Thread: [MASSMAIL]pg_rewind after promote

[MASSMAIL]pg_rewind after promote

From

Emond Papegaaij

Date:

28 March 2024, 14:52:52

Hi,

We develop an application that uses PostgreSQL in combination with Pgpool as a database backend for a Jakarta EE application (on WildFly). This application supports running in a clustered setup with 3 nodes, providing both high availability and load balancing. Every node runs an instance of the database, a pgpool and the application server. Pgpool manages the PostgreSQL replication using async streaming replication, with 1 primary and 2 standby nodes.

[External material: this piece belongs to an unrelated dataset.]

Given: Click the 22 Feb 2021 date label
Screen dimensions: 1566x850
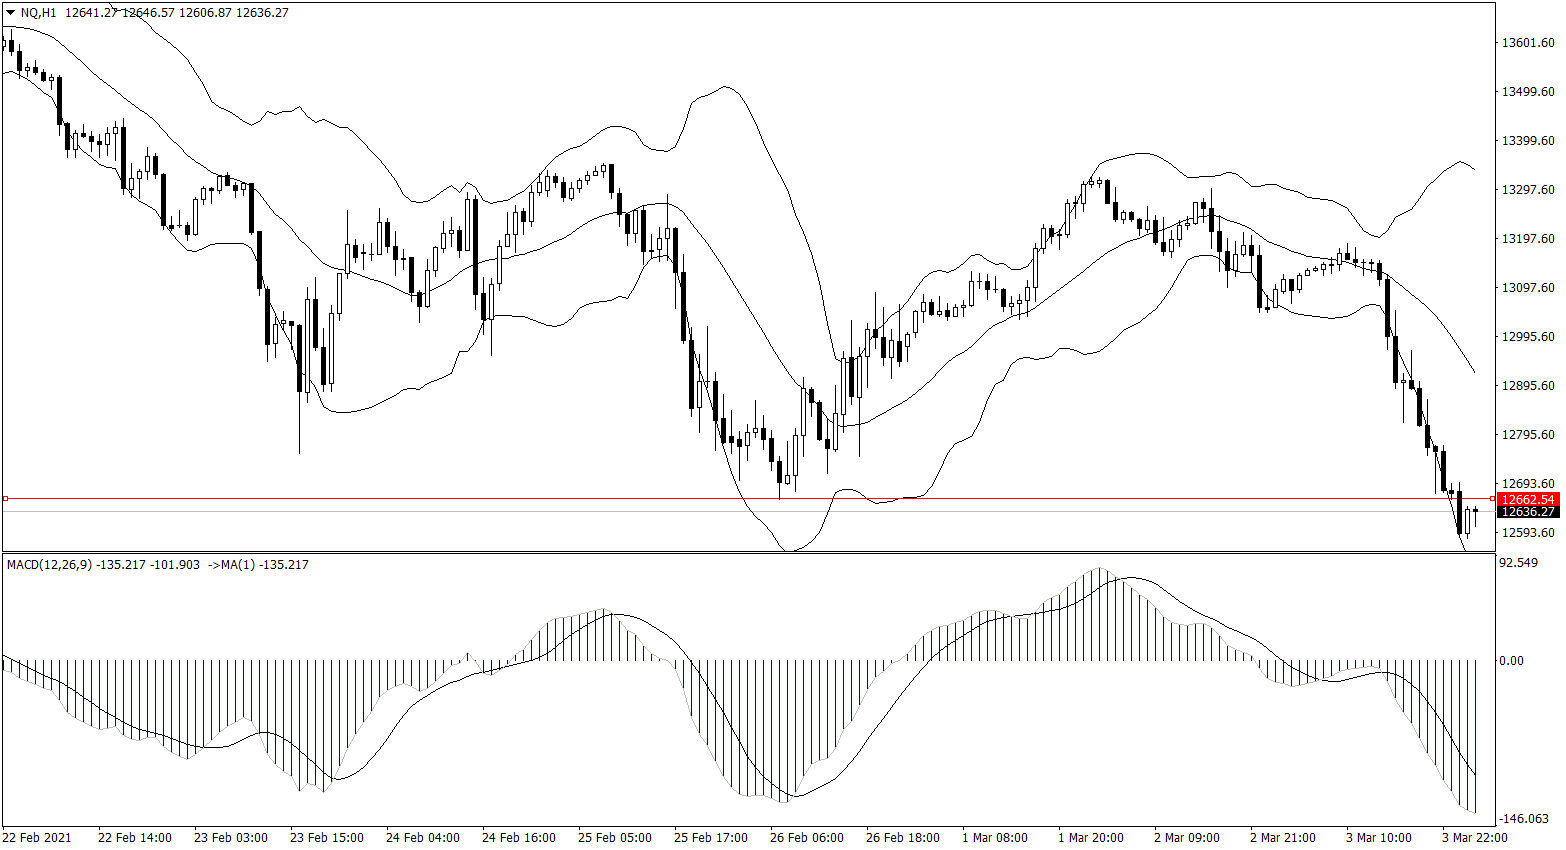Looking at the screenshot, I should (37, 838).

The versions used are (containerized on debian:bullseye-slim):

PostgreSQL version 12.18

Pgpool2 version 4.5.0

The problem we are seeing happens during planned maintenance, for example, when updates are installed and the hosts need to reboot. We take the hosts out of the cluster one at a time, perform the updates and reboot, and bring the host back into the cluster. If the host that needs to be taken out has the role of the primary database, we need to perform a failover. For this, we perform several steps:

* we detach the primary database backend, forcing a failover

* pgpool selects a new primary database and promotes it

* the other 2 nodes (the old primary and the other standby) are rewound and streaming is resumed from the new primary

* the node that needed to be taken out of the cluster (the old primary) is shutdown and rebooted

This works fine most of the time, but sometimes we see this message on one of the nodes:

pg_rewind: source and target cluster are on the same timeline pg_rewind: no rewind required

This message seems timing related, as the first node might report that, while the second reports something like:

pg_rewind: servers diverged at WAL location 5/F28AB1A8 on timeline 21 pg_rewind: rewinding from last common checkpoint at 5/F27FCA98 on timeline 21 pg_rewind: Done!

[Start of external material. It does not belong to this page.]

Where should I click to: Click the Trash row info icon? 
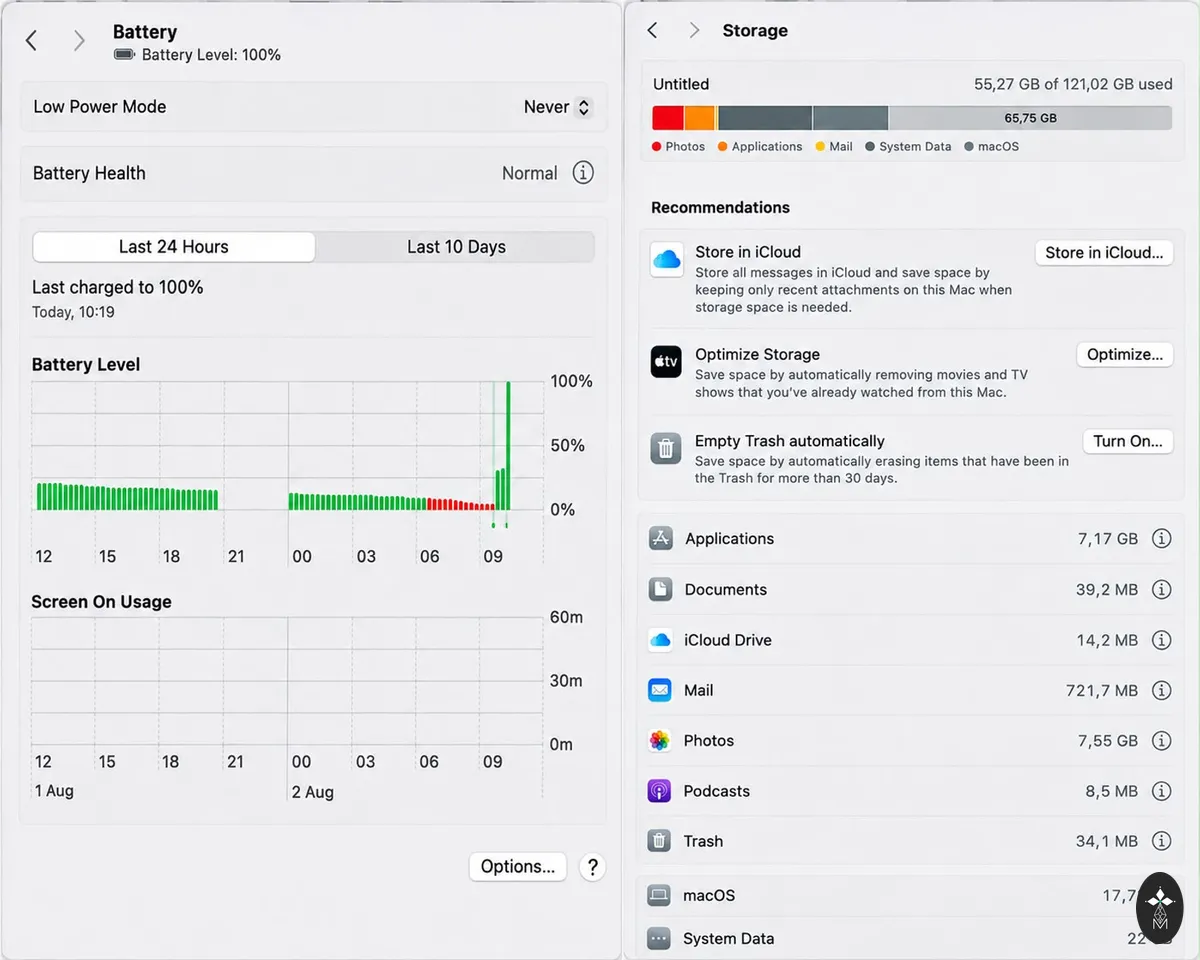point(1161,841)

If we ignore the response from pg_rewind, streaming will break on the node that reported no rewind was required. On the new primary, we do observe the database moving from timeline 21 to 22, but it seems this takes some time to materialize to be observable by pg_rewind. This window where the new timeline does exist, but is not observed by pg_rewind makes our failover much less reliable. So, I've got 2 questions:

1. Is my observation about the starting of a new timeline correct?

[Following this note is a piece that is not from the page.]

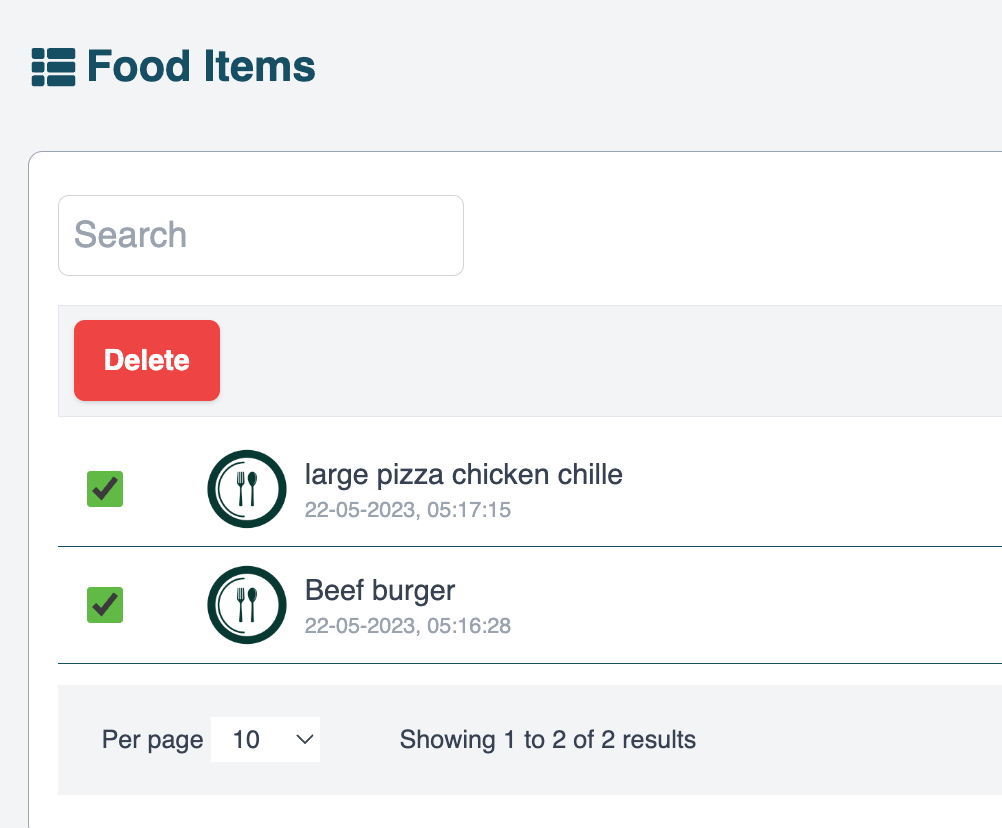Click the Food Items page heading text

201,67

2. If yes, is there anything we can do during to block promotion process until the new timeline has fully materialized, either by waiting or preferably forcing the new timeline to be started?

Best regards,

Emond Papegaaij

Re: pg_rewind after promote

From

Laurenz Albe

Date:

28 March 2024, 15:21:55

On Thu, 2024-03-28 at 15:52 +0100, Emond Papegaaij wrote:

>  * we detach the primary database backend, forcing a failover
>  * pgpool selects a new primary database and promotes it
>  * the other 2 nodes (the old primary and the other standby) are rewound
>    and streaming is resumed from the new primary
>  * the node that needed to be taken out of the cluster (the old primary)
>    is shutdown and rebooted
>
> This works fine most of the time, but sometimes we see this message on one of the nodes:
> pg_rewind: source and target cluster are on the same timeline pg_rewind: no rewind required
> This message seems timing related, as the first node might report that,
> while the second reports something like:
> pg_rewind: servers diverged at WAL location 5/F28AB1A8 on timeline 21
> pg_rewind: rewinding from last common checkpoint at 5/F27FCA98 on timeline 21
> pg_rewind: Done!
>
> If we ignore the response from pg_rewind, streaming will break on the node that reported
> no rewind was required. On the new primary, we do observe the database moving from timeline
> 21 to 22, but it seems this takes some time to materialize to be observable by pg_rewind.
>
> 1. Is my observation about the starting of a new timeline correct?
> 2. If yes, is there anything we can do during to block promotion process until the new
>    timeline has fully materialized, either by waiting or preferably forcing the new
>    timeline to be started?

This must be the problem addressed by commit 009eeee746 [1].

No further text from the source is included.